Step 1: Need for change assessment: Reduction of hospital-acquired infections currently on the rise.

Step 2: Linking the problem, intervention, and outcome: Compliance is a big issue in improving hand hygiene. Interventions should include performing audits, re-educating staff, and enforcing a disciplinary code (Garus-Pakowska et al., 2013).

Step 3: Best evidence synthesis: Data presented suggested that compliance with hand washing is severely lacking.
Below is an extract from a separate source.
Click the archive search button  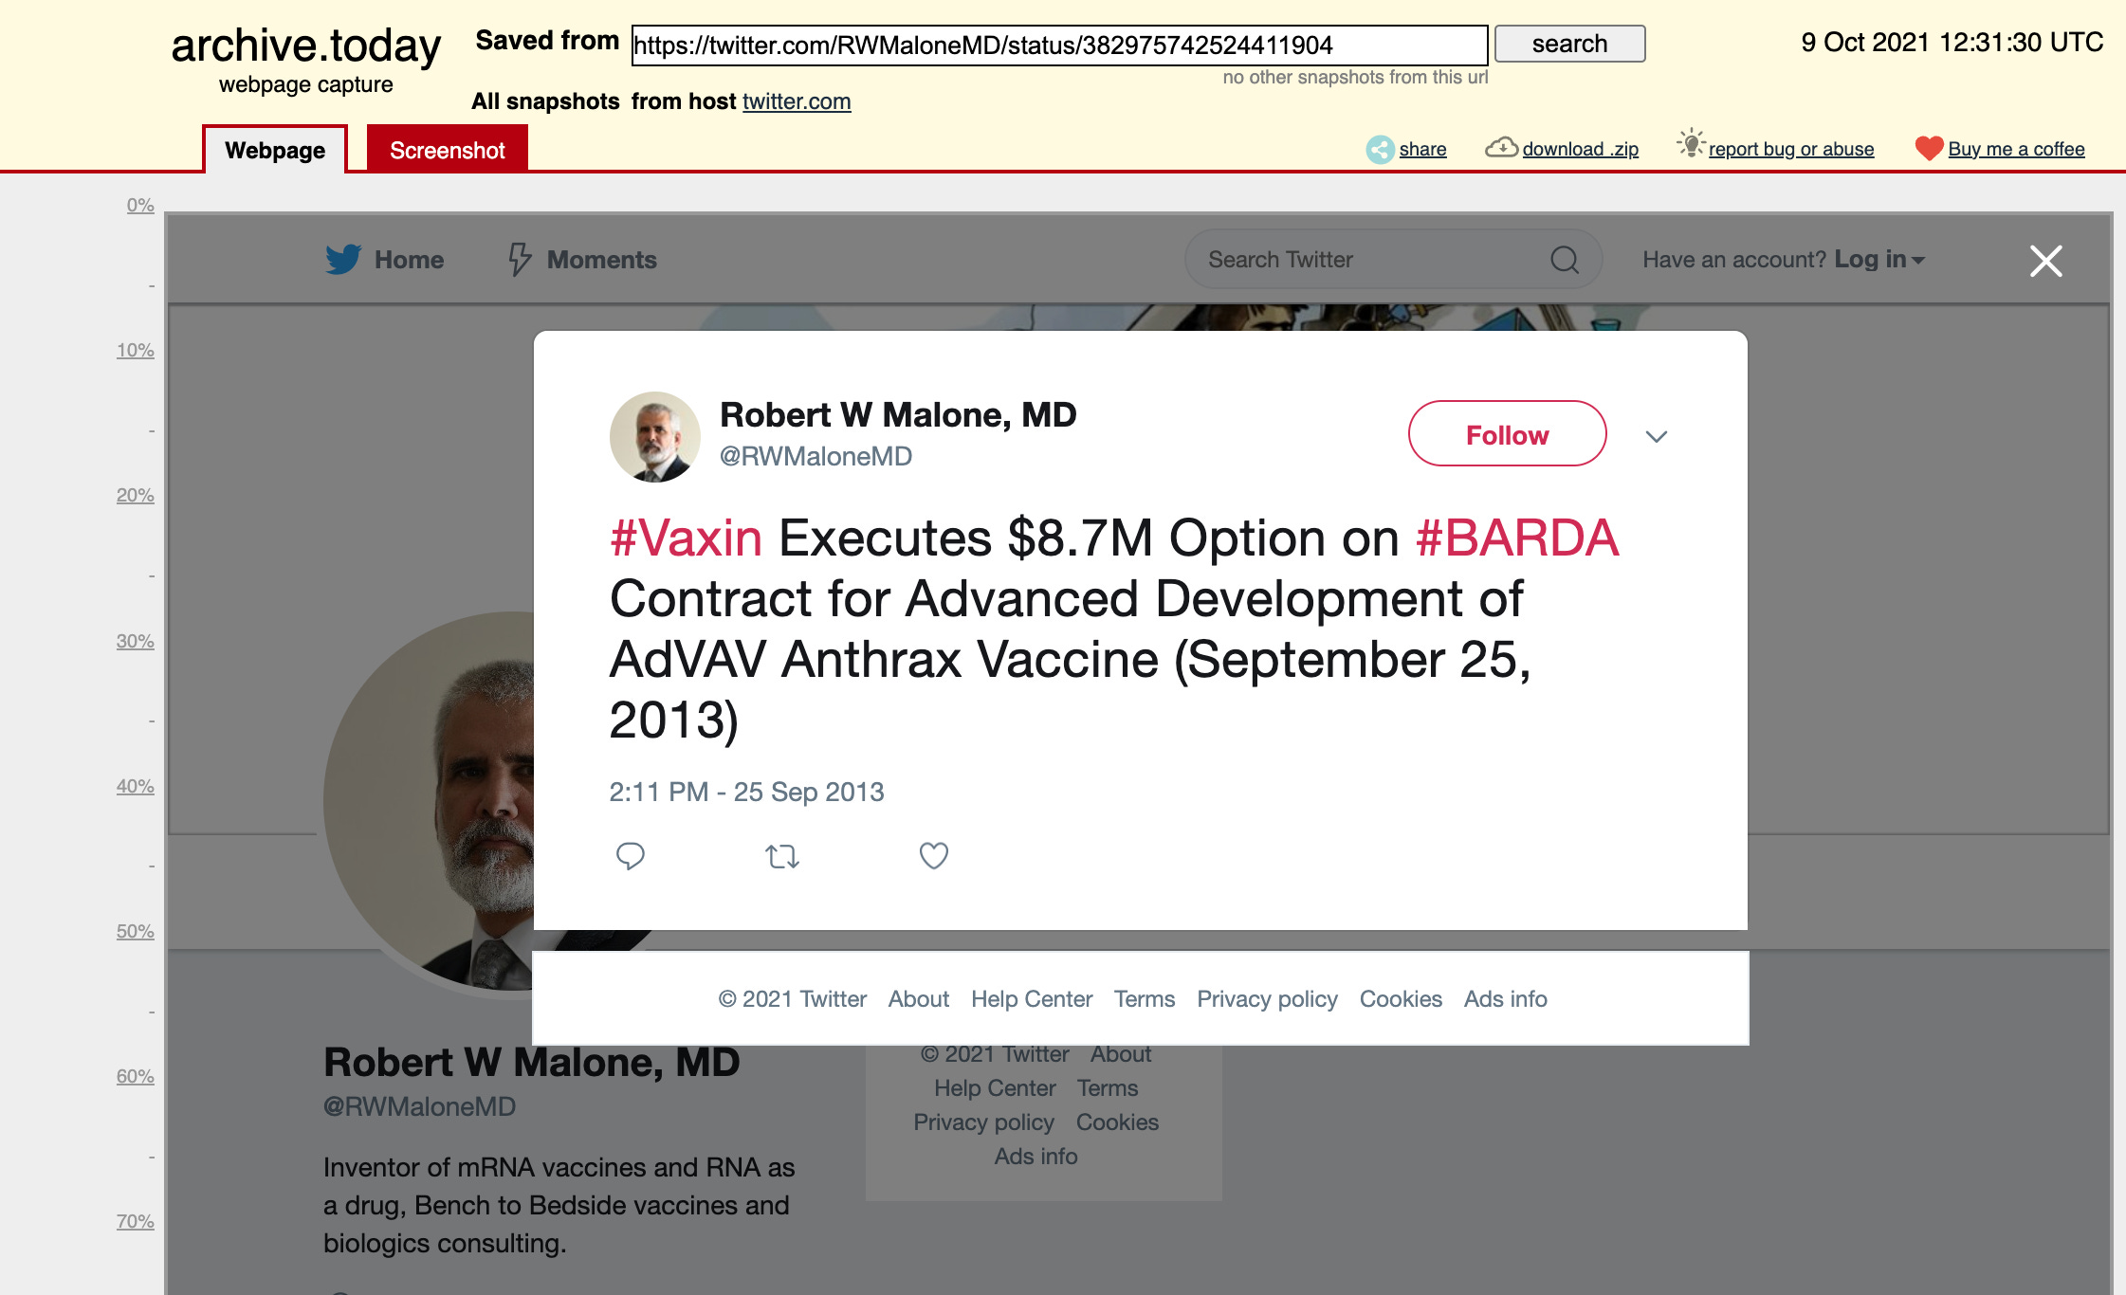[1570, 45]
Most HCW practice hand washing when the risks they are exposed to are perceived as high, and not necessarily to protect patients (Garus-Pakowska et al., 2013).

Step 4: Actual change design: The proposed hand hygiene initiative should adopt a multi-discipline approach to monitor compliance through frequent audits and extra nursing training programs.

Step 5: Integrating the hand hygiene practice: Performing an annual review of compliance competency in terms of the number of reported hospital-infections at the beginning and end of each year (Garus-Pakowska et al., 2013).

Opportunity

The hand hygiene activity is designed to capture best practices in the provision of healthcare through reduction of hospital-acquired infections. The best practices are made in the form of a policy that can be applied in any healthcare center. There are frameworks for monitoring its success and performing periodic audits (Hockenberry & Wilson, 2013). As a nurse, this activity has given me a chance to understand the impact of hand hygiene on effective service delivery and avoidance of infections.

Program Competencies Addressed

The competencies addressed are healthcare improvement, compliance, and efficiency in service delivery in a holistic environment. These competencies are angled on quality improvement to facilitate proactive engagement between a nurse and a patient (Hockenberry & Wilson, 2013). As part of the Healthy People 2020 index, this activity presents a research-based intervention for sustainable healthcare service provision (Garus-Pakowska et al., 2013).

References

Garus-Pakowska, A., Sobala, W., & Szatko, F. (2013). Observance of hand washing procedures performed by the medical personnel before patient contact. Part 1. International Journal of Occupational Medicine and Environmental HealtH, 26(1), 113-121.

Hockenberry, M., & Wilson, D. (2013). Wong’s nursing care of infants and children multimedia enhanced version (9th ed.). New York, NY: Elsevier Health Sciences.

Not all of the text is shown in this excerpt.